Used internally in radiator and might be of interest for some users. The function allows to extract DArT target id from a DArT file. To help prepare the appropriate STRATA file. You can also decide if you want the samples metadata.

extract_dart_target_id(data, write = TRUE, metadata = FALSE)

Arguments

data

(file) 6 files formats used by DArT are recognized by radiator. Don't modify the DArT file, to do this, use the strata file/argument below. The function can import files ending with .csv or .tsv.

  1. 1row: Genotypes are in 1 row and coded (0, 1, 2, -). 0 for 2 reference alleles REF/REF, 1 for 2 alternate alleles ALT/ALT, 2 for heterozygote REF/ALT, - for missing.

  2. 2rows: No genotypes. It's absence/presence, 0/1, of the REF and ALT alleles. Sometimes called binary format.

  3. counts: No genotypes, It's counts/read depth for the REF and ALT alleles. Sometimes just called count data. This should be the preferred file format, because DArT output the coverage (read depth for each genotypes).

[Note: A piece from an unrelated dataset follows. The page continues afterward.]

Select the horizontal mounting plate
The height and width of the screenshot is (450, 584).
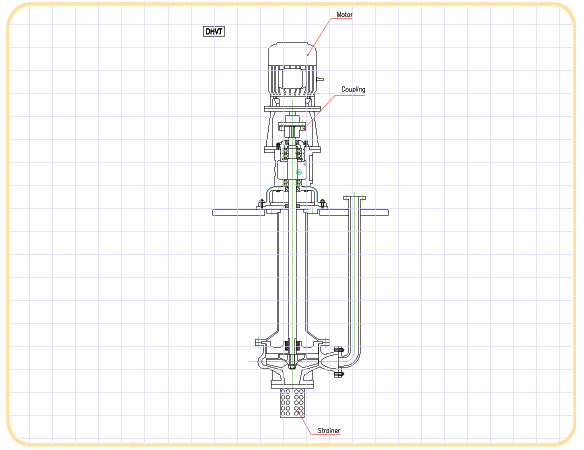(x=300, y=213)
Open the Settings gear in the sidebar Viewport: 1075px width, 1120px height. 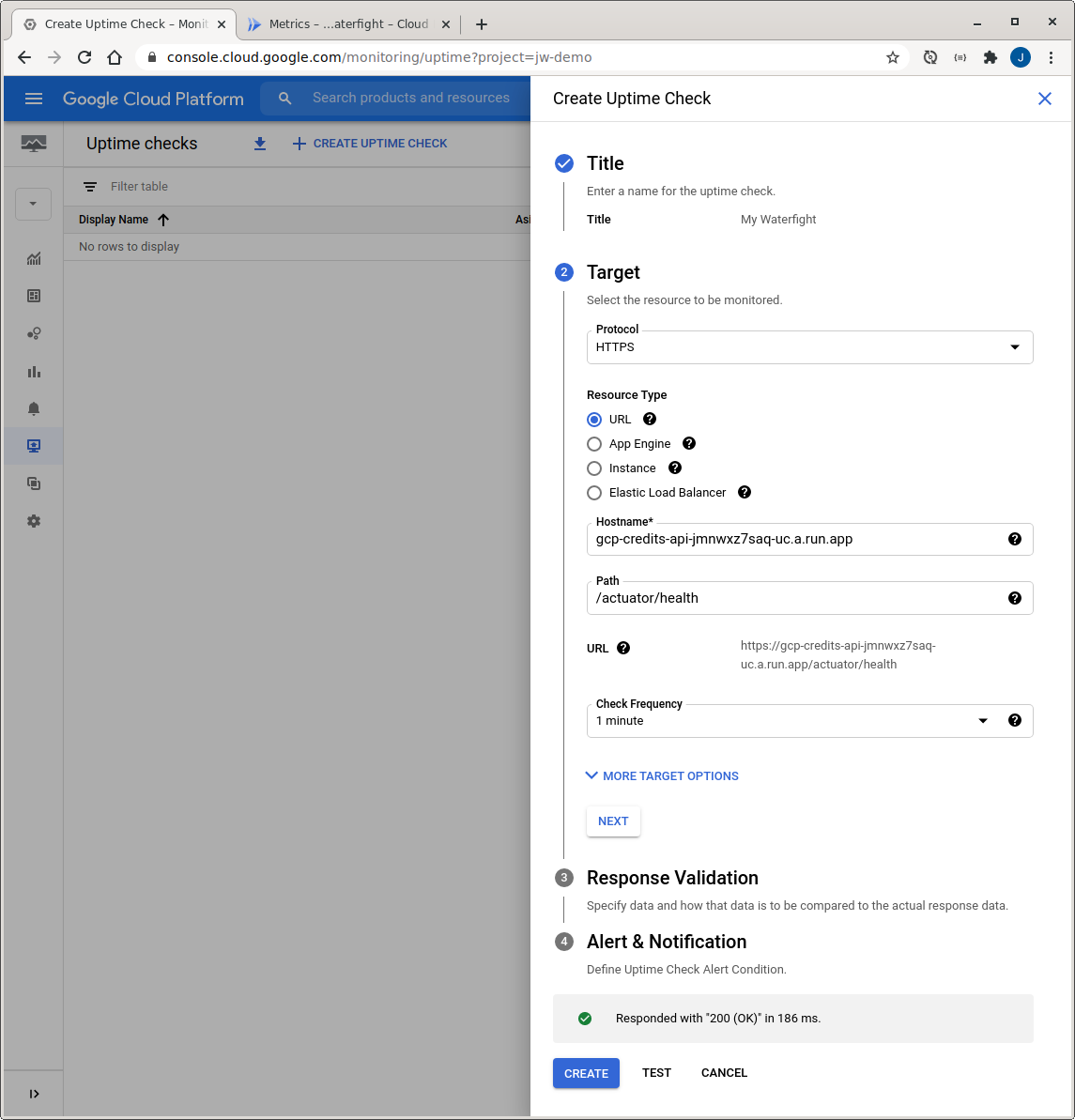point(34,521)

  4. silico.dart: SilicoDArT data. No genotypes, no REF or ALT alleles. It's a file coded as absence/presence, 0/1, for the presence of sequence in the clone id.

  5. silico.dart.counts: SilicoDArT data. No genotypes, no REF or ALT alleles. It's a file coded as absence/presence, with counts for the presence of sequence in the clone id.

  6. dart.vcf: For DArT VCFs, please use read_vcf.

If you encounter a problem, sent me your data so that I can update the function.

write

(logical) With default write = TRUE, the dart target id column is written in a file in the working directory.

metadata

(logical) With default metadata = FALSE, the dart target id and the sample metadata are extracted from the dart file and converted into a tidy data frame.

  • DART_NUMBER: The DArT order or service number

  • DART_PLATE_BARCODE: The DArT plate barcode

  • CLIENT_BARCODE: The client plate barcode if provided

  • WELL_ROW: The well row position (A, B, C, D, E, F, G, H)

  • WELL_COL: The well column position (1 to 12)

  • SAMPLE_COMMENTS: The client sample comment if provided

  • TARGET_ID: Depending on the DArT file type, the target id generated by DArT or sample info provided by the client.

  • IMPORTANT NOTE: DArT is not consistent with the output = always verify the columns.

Value

A tidy dataframe with a TARGET_ID column and metadata if requested. For cleaning, the TARGET_ID column is treated like the column INDIVIDUALS. Spaces and , are removed, _ and : are changed to a dash - and UPPER case is used. see cleaning doc for logic behind this.

Author

Thierry Gosselin thierrygosselin@icloud.com

Examples

if (FALSE) { # \dontrun{
# Built a strata file:
strata <- radiator::extract_dart_target_id("mt.dart.file.csv") %>%
    dplyr::mutate(
        INDIVIDUALS = "new id you want to give",
        STRATA = "fill this"
    ) %>%
    readr::write_tsv(x = ., file = "my.new.dart.strata.tsv")
} # }